The huge expanse of garden around this monument is a safe place for the animals living here and visitors are not allowed to set foot there. After a short walk towards the main building, I arrived at the tomb that resembled a small five storeyed fort.
Though it is mainly made up of red sandstone, the top floor and its four minarets are made up of white marble. The size of each floor is lesser than the one below. Though this structure looks impressive, I felt that something looks amiss.
Difference between Akbar’s and Jahangir’s approach towards construction of this monument is perhaps the reason behind this.
The interiors of the tomb are richly decorated with stucco work, intricate calligraphy and beautiful carvings. Colorful artwork in precious metals, stones and furnishings once adorned this resting place of the great mughal emperor Akbar but now what we get to see are only the remains that survived deterioration by time and attacks.
The blackened walls tell tales of the plunder and attacks that were made on this tomb by the Jat leaders. They set up a fire inside the tomb to melt the precious metals and took them away. It is said that they also dug up the grave of the emperor Akbar and set his remains ablaze to dishonour him. During British rule, Lord Curzon worked towards restoring it.

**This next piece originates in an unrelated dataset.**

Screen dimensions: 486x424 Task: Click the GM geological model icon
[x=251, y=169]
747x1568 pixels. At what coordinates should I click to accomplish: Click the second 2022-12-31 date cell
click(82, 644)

A narrow dark dungeon-like passage leads towards the room where Akbar was buried. It made me feel uncomfortable walking towards it. I could sense a strange discomfort and gloom. This was not at all the kind of place I expected to see.
It was such an ordinary and simple chamber that it could belong to just any other (little famous) person of that era. A simple grave made out of white marble lying in an ordinary room. This seemed very ironic to me. At least he rested at a place he chose, surrounded with peace.
It is said that the actual grave of the emperor Akbar lies in the basement which is not open to the public. Rest of the floors of this building are not accessible either.
Some other tombs that belong to Akbar’s relatives are also located here. There are 44 chambers in the tomb that were constructed for the purpose of creating a cemetery for the mughals. Out of these only 4 are occupied and the remaining lie vacant.
An interesting thing was that usually the mughal mausoleums face towards Mecca but this one does not.
There is something special in the architecture of this place that came into my notice only when I was told to stand close to a wall and put my ear on it. I could hear my friend speaking softly to the wall standing away at the other side. I guess that’s how that phrase came into existence ‘ deewaron ke bhi kaan hote hain’ (even the walls have ears).
I noticed a unique diamond shaped pattern on the roof of the galleries and arches.
It creates the effect of reverberation of sounds here. It made me wonder how advanced art and architectural techniques were even at that time. While roaming around I was wondering what occupied the rest of the floors of this monument. Sadly, I could only imagine and not see.
This is how my rendezvous with a great Emperor ended. If you ever visit Agra, make it a point to add Akbar’s Tomb to your list of ‘places to visit’. Even the slightest interest in history and architecture, would make it worthwhile.
The best time to visit Akbar’s Tomb is during October to March. Rest of the time during the year is unpleasant due to heat.
Tickets cost INR 30 for Indian/SAARC/BIMSTEC Citizens (INR 25 on Friday) and INR 310 for foreigners (INR 300 on Friday).
Video Camera charges INR 25
Entry is free for children upto age 15 years.
Tomb is open everyday for visiting from sunrise to sunset.